Saya selalu terkenang padanya. Sikapnya yang ramah, tutur kata yang lembut dan sopan, menjadi magnet kuat yang membuat saya ingin selalu dekat dengannya. Beberapa hari tak bertemu ada kerinduan di relung hati untuk bertatap muka walau sekedar melihat senyum itu, sekedar ingin merasakan getaran ketulusan itu.

Saya diam-diam menggelarinya laki-laki mesjid. Seorang laki-laki yang begitu mencintai masjid dengan sepenuh jiwanya. Laki-laki yang kesehariannya lebih suka berada dalam masjid. Sebelum azan berkumandang ia telah melangkah ke mesjid. Setiba di dalam mesjid ia dirikan sunah tahiyyatul mesjid lalu duduk membaca al-Quran. Begitulah setiap harinya.

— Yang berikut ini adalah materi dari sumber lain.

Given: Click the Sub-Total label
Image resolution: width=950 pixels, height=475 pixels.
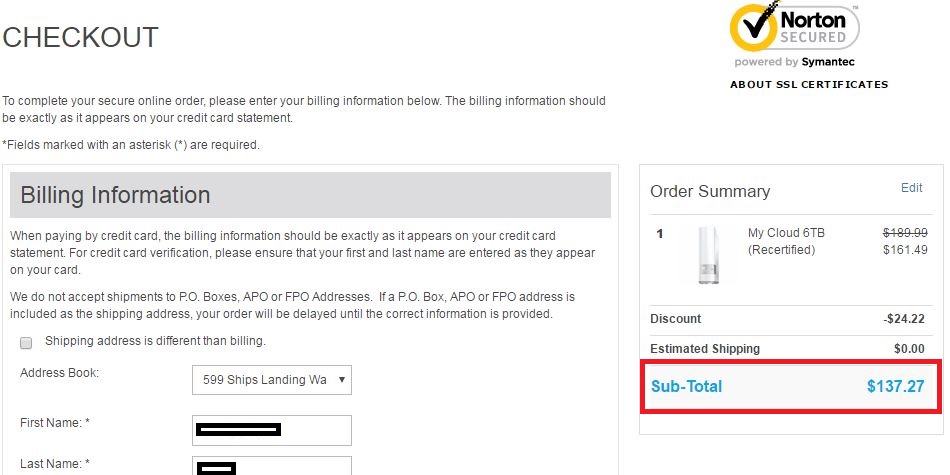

Saya seringkali kalah dengan laki-laki itu, terkadang saya menjadi malu padanya. Selalu saja ketika tiba di mesjid ia tengah shalat sunnah atau membaca al-Qur`an di shaf pertama. Jika saya beralasan keterlambatan saya karena sudah berkeluarga dan punya anak, iapun juga sudah berkeluarga dan sebentar lagi akan punya anak. Saya jadi teringat kisah perlombaan Umar Ra. dan Abu Bakar Ra. dalam kebaikan, dimana dalam setiap kesempatan Abu Bakar Ra. selalu mengungguli Umar. Abu Bakar selalu bergerak lebih cepat dan awal dari Umar.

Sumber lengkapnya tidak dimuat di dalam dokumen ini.